Render the data from the line containing "You are a computer-use agent." through the end as a Markdown table with the columns Row and Line, one numbered row per line. Skip blank lines and leave the pictures out.

▸ Data supplied:
::::::::

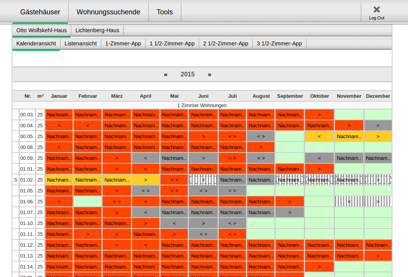408x277 pixels.
Task: Open the 3 1/2-Zimmer-App tab
Action: (x=279, y=43)
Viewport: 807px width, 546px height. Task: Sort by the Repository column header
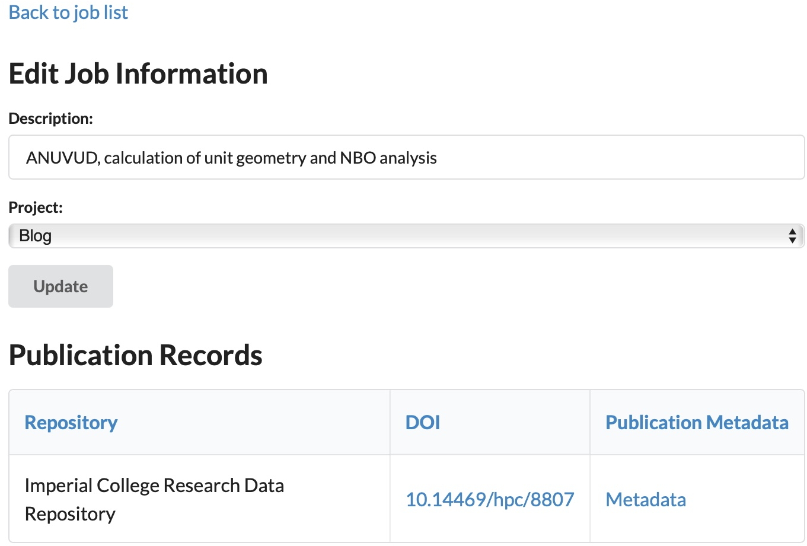(x=71, y=423)
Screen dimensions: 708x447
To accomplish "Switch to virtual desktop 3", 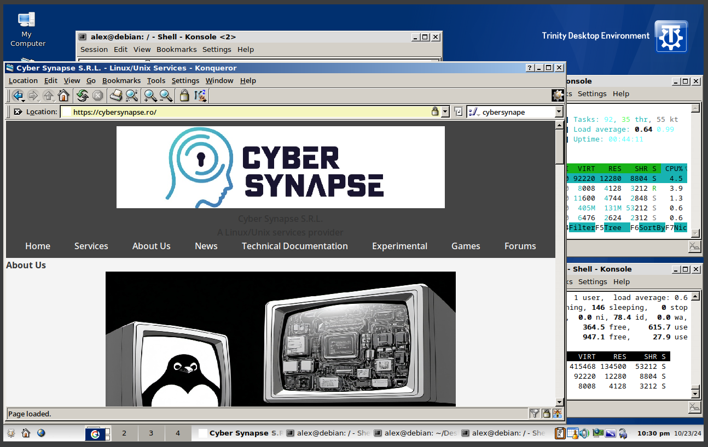I will (151, 433).

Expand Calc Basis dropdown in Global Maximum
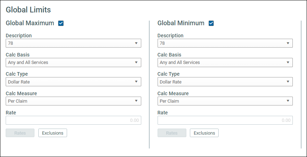(x=73, y=62)
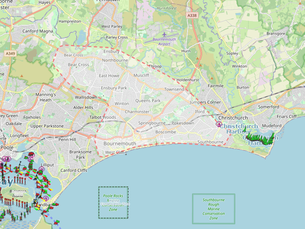Select the A349 road shield
This screenshot has width=305, height=229.
click(x=10, y=54)
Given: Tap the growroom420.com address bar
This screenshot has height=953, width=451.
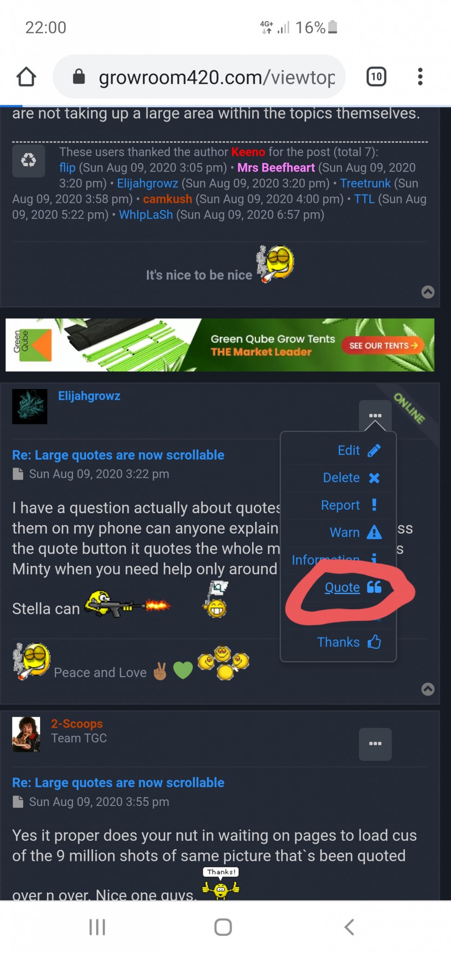Looking at the screenshot, I should tap(199, 77).
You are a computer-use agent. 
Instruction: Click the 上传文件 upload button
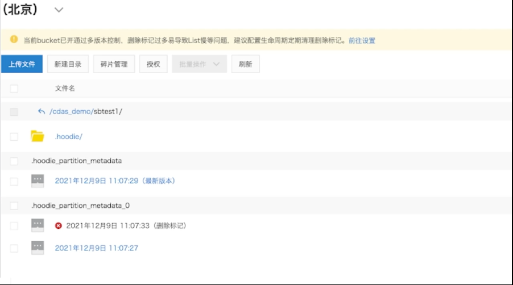[x=22, y=64]
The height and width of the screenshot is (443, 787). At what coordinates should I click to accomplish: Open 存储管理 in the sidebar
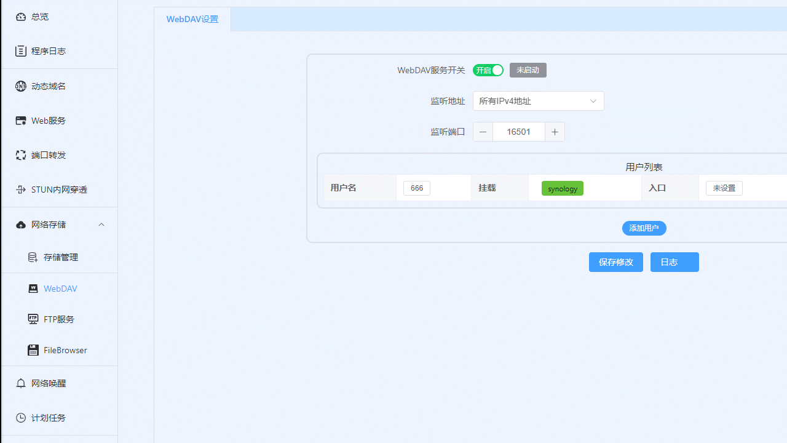[60, 257]
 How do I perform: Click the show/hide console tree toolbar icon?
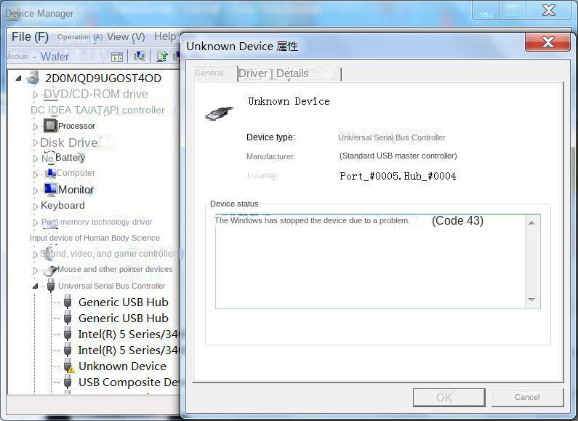click(116, 56)
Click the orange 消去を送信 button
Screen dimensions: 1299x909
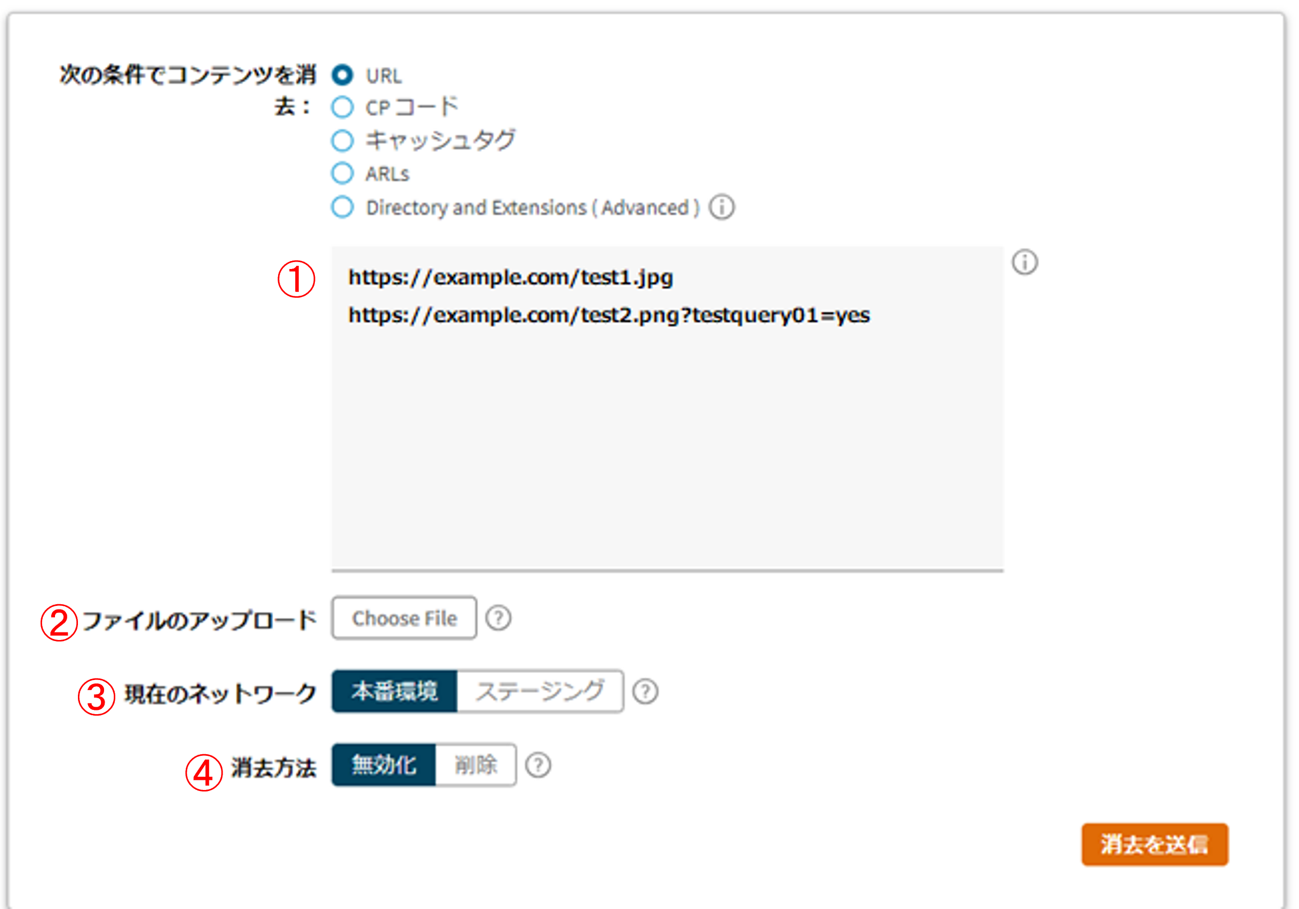[1155, 844]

::::::::

▸ Solution to the exercise:
| Row | Line |
|---|---|
| 1 | You are a computer-use agent.  |
| 2 | Instruction: Click the 上传文件 upload button |
| 3 | [x=22, y=64] |
| 4 | The height and width of the screenshot is (443, 787). At what coordinates should I click to accomplish: Open 存储管理 in the sidebar |
| 5 | [60, 257] |
| 6 |  How do I perform: Click the show/hide console tree toolbar icon? |
| 7 | click(116, 56) |
| 8 | Click the orange 消去を送信 button |
| 9 | Screen dimensions: 1299x909 |
| 10 | [1155, 844] |